Personnellement, je ne vois pas comment un système financier peut se maintenir dans ces conditions, mais comme la majorité des pays dits “émergents” croulent sous les obligations de remboursement pharamineux de dettes aux intérêts composés (et dont le principal a disparu dans les comptes off-shore de leurs dirigeants) et comme mon ex-conjoint tomba dans le panneau des prêts à intérêts variables, lui aussi, je vois bien que tout va bien tant que ça dure pour ceux que le système avantage. Parfaitement cruel et inhumain ? De toute évidence, mais comment serait-il possible autrement d’accumuler des fortunes dans les milliards pendant que des villes entières sont incapables de remplacer la tuyauterie ancienne qui distille le plomb dans l’eau supposément potable coulant du robinet ?
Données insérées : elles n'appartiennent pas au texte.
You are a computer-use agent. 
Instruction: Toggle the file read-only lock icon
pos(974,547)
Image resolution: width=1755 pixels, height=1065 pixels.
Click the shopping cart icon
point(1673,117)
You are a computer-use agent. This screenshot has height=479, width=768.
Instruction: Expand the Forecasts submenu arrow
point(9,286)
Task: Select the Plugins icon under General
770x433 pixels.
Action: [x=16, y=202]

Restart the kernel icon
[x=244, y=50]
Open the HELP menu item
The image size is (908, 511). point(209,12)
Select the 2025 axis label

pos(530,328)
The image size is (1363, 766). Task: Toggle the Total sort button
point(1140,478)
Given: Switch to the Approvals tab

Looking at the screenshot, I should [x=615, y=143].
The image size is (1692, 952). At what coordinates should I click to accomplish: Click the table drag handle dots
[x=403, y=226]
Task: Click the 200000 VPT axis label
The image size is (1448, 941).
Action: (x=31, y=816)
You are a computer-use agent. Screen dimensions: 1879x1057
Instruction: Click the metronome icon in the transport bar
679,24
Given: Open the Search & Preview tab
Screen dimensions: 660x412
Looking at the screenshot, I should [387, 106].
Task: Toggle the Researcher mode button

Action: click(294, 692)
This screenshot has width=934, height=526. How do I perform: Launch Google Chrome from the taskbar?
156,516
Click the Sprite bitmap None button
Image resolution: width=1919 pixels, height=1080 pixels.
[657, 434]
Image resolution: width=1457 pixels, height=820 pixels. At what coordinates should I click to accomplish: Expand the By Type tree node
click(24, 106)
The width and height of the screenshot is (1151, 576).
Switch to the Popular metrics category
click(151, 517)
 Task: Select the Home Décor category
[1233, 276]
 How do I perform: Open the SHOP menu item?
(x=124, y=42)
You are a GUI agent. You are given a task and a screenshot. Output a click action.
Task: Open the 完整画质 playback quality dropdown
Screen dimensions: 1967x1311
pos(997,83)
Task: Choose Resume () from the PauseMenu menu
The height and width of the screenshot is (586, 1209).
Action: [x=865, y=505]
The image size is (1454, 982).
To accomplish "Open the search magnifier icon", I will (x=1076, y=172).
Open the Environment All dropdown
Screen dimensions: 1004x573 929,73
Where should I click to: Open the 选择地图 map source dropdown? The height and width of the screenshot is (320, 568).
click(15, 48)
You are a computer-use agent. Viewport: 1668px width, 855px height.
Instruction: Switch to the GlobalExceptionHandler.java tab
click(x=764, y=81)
Pour une raison ou une autre, on appelle encore ça du capitalisme. Mais avec la mécanisation accrue du travail et la financiarisation des échanges, la supposée “libre-concurrence” des entreprises n’existe même plus. Pendant que les programmes culturels, sociaux et de santé sont coupés parce qu’ils “coûtent un fric de dingue”.

Cet après-midi, avec l’administratrice, je vais réviser le budget du cirque qui s’oriente vers un déficit sérieux. La cause ? Baisse dans les inscriptions aux cours pour enfants comme pour adultes. Il faudrait blâmer les méchants individus qui ne comprennent pas tout l’intérêt de ses programmes ? Alors que nous sommes dans un quartier dit “prioritaire” (de nom seulement) dans lequel les gens peinent de plus en plus pour avoir des emplois, même pour placer les boîtes de conserve sur les rayons du supermarché “discount”.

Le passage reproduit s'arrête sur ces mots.